Whistleblower or privacy breach? Doctor probes colleague's conduct, loses job

High Court explores boundaries between professional duty and workplace rules

Whistleblower or privacy breach? Doctor probes colleague's conduct, loses job

The General Division of Singapore's High Court recently dealt with a termination case that questioned when employees could undertake their own workplace investigations. The decision examined the limits of professional obligations when they appear to conflict with workplace protocols.

A worker who discovered what he perceived as unfair treatment in his workplace decided to gather evidence himself. He accessed confidential records without authorisation, arguing this was necessary to document his concerns about workplace conduct and safety issues.

The case explored whether employees could conduct independent investigations into colleagues' conduct, what constituted appropriate whistleblowing, and how organisations should handle situations where professional duties appeared to conflict with workplace policies.

Workplace conduct during health crisis

At Singapore Health Services Private Limited (SingHealth), COVID-19 pandemic protocols in 2020 restricted doctors' movements between hospitals.

Two neurosurgeons faced different circumstances: one remained at Singapore General Hospital handling complex cases, while the worker was assigned to Sengkang General Hospital performing mainly routine procedures.

The worker began expressing concerns about his colleague's activities to Associate Professor David Low Chyi Yeu, then Head of Department of Neurosurgery at Tan Tock Seng Hospital, and Associate Professor Ang Beng Ti, Head of Department of Neurosurgery at Singapore General Hospital. He alleged his colleague was improperly attending specialty clinics and gaining unfair advantages.

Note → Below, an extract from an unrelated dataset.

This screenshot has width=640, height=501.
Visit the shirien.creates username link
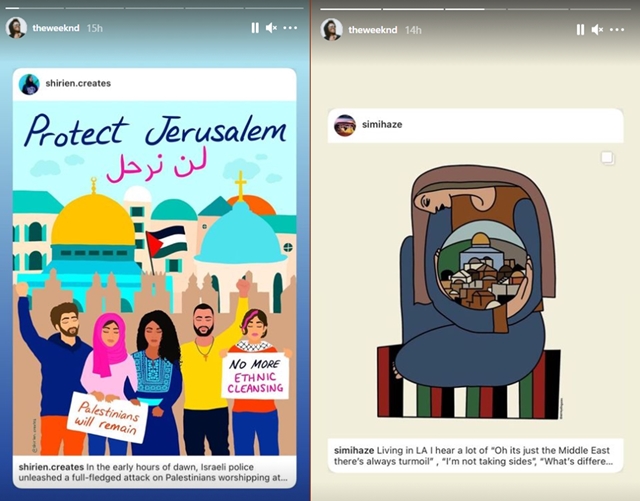tap(78, 83)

After feeling his concerns weren't adequately addressed, the worker began accessing patient records without authorisation. He later admitted to accessing records of more than 70 patients who weren't under his care.

Workplace investigation findings emerge

SingHealth established several committees to investigate both the favouritism allegations and unauthorised access. A Review Panel found no evidence supporting the worker's claims, stating any advantages were circumstantial rather than deliberate favouritism.

The Committee of Inquiry discovered the worker had accessed records across multiple departments. The organisation's Group Chief Medical Informatics Officer documented in the investigation that "[the worker] accessed the records of 42 patients on 65 occasions."

SingHealth's internal data audit later revealed even more extensive unauthorised access - records of 72 patients had been accessed 103 times without proper authorisation.

Professional duties and employment obligations

The worker argued his actions were justified under the Singapore Medical Council's Ethical Code and Guidelines, which require doctors to report colleagues if they have reasonable concerns.

However, SingHealth's policies explicitly stated that "[workers] who come across any suspected fraud and/or misconduct should not attempt to personally conduct an investigation." The High Court found that "[the worker] was not dismissed for whistleblowing. [The worker] was dismissed because he had accessed the records of patients who were not under his care, without authorisation."

The court's ruling emphasised that while patient safety concerns should be raised, proper channels must be followed: "Patient safety is of course a paramount concern in hospitals, and it is right that issues of patient safety should be raised. However, concerns about patient safety should be raised to the relevant authorities for them to investigate. It was not for [the worker] to carry out his own investigations by breaching patient confidentiality."